With trees and wires still blocking streets and traffic lights still not up and running at several locations, it's still a nightmare for many.

Some continue to question if there is special treatment afforded some, when it comes to getting power up and running.

"I've gotten calls from the South End, who say people from in East End are getting preferential treatment, people from West End who say people from the South End are getting preferential treatment.  I can continue to go around the geography of the city, the answer is LG&E is moving as they said they would, they're going into areas, when they fix it, creates the most positive for the area," said Jerry Abramson, Louisville Mayor.

As for the world class Ryder Cup at Valhalla this week, during a time when so many, families are without power, and businesses are closed.

"Even in the face of the worst storm in 30 or 40 years, Louisville can host one of the biggest world events," said Abramson.

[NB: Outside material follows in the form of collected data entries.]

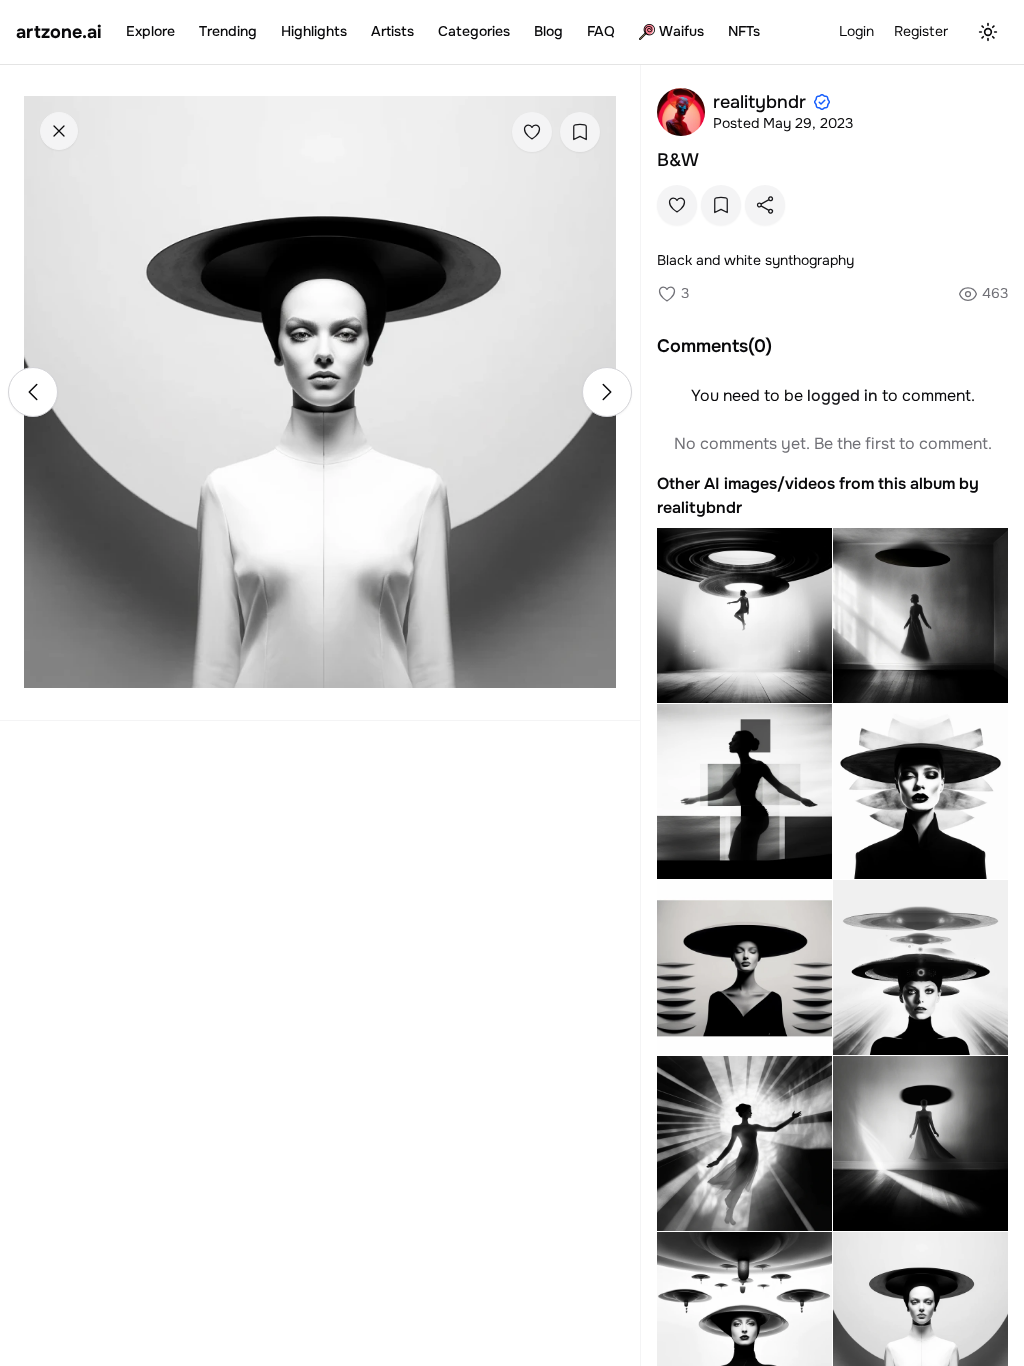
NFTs (744, 31)
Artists (392, 31)
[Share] (765, 205)
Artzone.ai (59, 32)
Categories (474, 31)
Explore (150, 31)
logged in (842, 395)
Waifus (681, 31)
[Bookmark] (580, 132)
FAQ (601, 31)
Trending (228, 31)
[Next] (607, 392)
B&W (678, 160)
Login (856, 31)
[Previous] (33, 392)
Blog (548, 31)
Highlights (314, 31)
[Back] (59, 131)
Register (921, 31)
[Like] (532, 132)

While the world event goes on, in one part of town.  On Wednesday at 13th and Broadway, starting at 9 a.m., families who need food will get pre-packaged food on a first come first served basis.  Food stamp recipients who have spoiled food will get additional credit to buy more food.

400 utility trucks from various parts of the country will be on the streets.  Jefferson County Public and Catholic Schools will remain closed for the third day.  70 additional National Guardsmen will be on the streets.

It seems like you know people are trying to help, to get this situation resolved, as soon as possible," said Miles.